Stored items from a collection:
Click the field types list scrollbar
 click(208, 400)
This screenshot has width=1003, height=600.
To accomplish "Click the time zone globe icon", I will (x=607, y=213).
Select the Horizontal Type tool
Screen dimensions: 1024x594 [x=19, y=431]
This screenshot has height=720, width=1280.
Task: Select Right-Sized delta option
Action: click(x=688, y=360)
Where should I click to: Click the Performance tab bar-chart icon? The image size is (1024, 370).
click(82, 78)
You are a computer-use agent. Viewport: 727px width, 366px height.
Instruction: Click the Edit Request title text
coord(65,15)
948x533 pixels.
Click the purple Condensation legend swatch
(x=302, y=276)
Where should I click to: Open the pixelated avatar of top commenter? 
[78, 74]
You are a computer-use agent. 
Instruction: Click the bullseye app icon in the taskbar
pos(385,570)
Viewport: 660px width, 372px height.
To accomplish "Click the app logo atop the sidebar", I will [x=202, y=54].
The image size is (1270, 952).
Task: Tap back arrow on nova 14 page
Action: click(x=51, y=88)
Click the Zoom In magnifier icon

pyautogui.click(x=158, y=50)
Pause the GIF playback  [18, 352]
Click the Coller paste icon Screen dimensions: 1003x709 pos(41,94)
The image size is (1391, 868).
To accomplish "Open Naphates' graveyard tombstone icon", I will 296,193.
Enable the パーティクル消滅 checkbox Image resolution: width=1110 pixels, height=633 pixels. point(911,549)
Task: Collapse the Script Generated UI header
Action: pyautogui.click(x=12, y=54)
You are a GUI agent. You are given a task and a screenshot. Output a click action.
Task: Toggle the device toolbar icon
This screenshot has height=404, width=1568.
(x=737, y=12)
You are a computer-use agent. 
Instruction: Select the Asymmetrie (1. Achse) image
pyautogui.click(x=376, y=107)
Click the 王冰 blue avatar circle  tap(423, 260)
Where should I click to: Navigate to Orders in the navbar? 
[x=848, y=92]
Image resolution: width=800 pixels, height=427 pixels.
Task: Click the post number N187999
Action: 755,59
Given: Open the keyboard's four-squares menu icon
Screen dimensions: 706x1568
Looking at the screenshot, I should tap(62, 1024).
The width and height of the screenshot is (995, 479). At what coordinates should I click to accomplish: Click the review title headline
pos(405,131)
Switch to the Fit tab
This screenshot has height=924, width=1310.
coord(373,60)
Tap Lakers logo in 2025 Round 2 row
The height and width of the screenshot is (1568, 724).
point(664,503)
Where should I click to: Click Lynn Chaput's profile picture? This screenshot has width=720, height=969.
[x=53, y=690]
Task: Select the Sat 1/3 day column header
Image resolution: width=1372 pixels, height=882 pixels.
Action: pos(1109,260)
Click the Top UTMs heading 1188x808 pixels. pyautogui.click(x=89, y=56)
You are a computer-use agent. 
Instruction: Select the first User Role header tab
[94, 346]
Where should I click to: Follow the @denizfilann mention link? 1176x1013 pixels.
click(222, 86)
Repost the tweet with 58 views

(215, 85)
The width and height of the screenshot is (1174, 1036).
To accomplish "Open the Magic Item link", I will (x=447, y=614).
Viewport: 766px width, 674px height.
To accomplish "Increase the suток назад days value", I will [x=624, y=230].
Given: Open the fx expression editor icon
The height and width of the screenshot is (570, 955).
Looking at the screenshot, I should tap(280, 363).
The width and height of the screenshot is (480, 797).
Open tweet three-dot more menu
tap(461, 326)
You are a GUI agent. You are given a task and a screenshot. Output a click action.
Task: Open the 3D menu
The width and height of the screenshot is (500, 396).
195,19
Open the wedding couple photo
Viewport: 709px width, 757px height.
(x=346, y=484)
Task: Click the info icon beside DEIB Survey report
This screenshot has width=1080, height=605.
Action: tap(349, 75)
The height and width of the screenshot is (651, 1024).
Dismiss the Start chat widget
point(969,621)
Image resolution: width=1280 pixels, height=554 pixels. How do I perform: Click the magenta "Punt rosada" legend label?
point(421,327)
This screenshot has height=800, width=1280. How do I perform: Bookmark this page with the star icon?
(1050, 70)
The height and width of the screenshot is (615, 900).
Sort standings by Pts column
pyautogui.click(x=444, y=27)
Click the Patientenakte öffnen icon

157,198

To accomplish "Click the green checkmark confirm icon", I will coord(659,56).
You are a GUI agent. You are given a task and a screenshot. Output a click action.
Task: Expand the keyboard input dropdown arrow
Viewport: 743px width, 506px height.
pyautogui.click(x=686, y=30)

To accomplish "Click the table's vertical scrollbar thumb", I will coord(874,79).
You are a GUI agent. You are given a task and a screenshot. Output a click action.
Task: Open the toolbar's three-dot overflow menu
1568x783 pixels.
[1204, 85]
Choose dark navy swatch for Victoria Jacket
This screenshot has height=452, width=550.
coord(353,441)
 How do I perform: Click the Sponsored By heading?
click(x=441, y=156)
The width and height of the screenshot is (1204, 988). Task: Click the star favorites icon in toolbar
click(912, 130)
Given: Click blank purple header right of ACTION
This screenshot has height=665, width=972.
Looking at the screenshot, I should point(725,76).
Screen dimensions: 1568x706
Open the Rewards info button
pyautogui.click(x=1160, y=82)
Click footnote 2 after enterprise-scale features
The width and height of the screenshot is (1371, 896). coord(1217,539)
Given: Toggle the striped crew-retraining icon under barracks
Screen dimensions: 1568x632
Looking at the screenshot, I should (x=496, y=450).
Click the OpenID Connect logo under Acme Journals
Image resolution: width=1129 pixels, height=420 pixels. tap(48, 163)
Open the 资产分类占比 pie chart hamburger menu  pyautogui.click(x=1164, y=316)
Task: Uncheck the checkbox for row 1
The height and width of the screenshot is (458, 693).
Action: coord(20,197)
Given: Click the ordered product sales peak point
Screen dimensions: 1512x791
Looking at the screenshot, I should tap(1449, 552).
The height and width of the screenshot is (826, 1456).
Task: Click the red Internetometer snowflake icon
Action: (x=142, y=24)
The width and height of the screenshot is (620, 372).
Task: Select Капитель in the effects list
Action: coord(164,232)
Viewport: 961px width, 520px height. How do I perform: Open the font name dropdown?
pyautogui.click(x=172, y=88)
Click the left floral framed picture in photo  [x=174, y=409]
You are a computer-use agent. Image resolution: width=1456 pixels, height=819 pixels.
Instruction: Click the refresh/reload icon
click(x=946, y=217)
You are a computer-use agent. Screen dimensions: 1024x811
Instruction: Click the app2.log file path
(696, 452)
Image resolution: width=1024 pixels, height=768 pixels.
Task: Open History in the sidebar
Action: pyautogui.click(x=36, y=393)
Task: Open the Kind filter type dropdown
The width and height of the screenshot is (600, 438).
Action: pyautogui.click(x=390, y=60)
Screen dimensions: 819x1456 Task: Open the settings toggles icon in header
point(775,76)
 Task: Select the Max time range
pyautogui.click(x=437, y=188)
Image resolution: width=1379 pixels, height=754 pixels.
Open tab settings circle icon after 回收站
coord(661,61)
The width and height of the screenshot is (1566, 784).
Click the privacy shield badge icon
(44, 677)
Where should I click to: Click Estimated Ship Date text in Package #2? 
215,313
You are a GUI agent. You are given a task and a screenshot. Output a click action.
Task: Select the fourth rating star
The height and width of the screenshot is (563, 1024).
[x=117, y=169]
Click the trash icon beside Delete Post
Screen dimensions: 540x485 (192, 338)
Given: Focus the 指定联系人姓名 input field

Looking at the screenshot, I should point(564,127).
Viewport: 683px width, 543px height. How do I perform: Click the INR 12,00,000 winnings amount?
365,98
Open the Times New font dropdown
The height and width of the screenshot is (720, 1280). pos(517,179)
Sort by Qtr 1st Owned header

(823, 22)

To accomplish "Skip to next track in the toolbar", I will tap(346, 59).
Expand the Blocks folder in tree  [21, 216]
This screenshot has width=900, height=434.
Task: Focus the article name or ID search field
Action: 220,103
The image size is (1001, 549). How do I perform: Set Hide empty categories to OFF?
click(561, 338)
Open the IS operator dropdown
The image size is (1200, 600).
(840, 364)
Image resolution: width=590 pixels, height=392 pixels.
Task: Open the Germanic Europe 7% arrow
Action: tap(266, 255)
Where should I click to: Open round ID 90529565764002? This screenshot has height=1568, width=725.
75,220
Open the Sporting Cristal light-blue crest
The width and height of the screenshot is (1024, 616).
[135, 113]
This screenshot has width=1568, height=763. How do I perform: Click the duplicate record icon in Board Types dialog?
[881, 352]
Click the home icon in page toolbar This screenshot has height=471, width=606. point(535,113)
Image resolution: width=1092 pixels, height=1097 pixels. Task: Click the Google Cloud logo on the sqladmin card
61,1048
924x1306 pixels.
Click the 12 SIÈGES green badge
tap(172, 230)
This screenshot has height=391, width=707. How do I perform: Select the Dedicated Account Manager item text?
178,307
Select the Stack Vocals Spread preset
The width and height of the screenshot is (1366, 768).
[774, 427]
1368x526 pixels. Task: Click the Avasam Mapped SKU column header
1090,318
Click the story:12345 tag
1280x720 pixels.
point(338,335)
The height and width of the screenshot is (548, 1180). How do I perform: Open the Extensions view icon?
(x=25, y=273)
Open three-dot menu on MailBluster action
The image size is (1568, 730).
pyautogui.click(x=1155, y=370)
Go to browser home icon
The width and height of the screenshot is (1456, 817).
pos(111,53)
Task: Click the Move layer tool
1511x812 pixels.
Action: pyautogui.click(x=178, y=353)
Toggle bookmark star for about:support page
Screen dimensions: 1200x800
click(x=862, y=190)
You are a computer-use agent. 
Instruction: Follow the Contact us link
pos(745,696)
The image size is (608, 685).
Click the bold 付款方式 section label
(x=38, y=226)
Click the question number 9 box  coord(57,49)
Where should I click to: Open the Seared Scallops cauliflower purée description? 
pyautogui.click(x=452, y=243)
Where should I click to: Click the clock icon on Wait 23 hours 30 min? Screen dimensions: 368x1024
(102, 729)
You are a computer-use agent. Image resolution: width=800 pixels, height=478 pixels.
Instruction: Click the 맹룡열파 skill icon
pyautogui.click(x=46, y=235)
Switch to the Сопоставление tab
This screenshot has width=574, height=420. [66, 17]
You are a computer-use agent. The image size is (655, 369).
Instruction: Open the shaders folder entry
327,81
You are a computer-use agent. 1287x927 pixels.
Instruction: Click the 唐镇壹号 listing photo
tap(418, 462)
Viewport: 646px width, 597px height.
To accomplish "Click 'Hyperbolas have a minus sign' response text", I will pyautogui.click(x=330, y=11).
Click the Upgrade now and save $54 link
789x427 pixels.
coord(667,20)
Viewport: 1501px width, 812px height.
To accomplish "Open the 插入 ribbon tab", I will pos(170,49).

*Your goal*
Your answer should be every line above that contains the word "keyboard".

*Response*
Given: Open the keyboard's four-squares menu icon
Task: Expand the keyboard input dropdown arrow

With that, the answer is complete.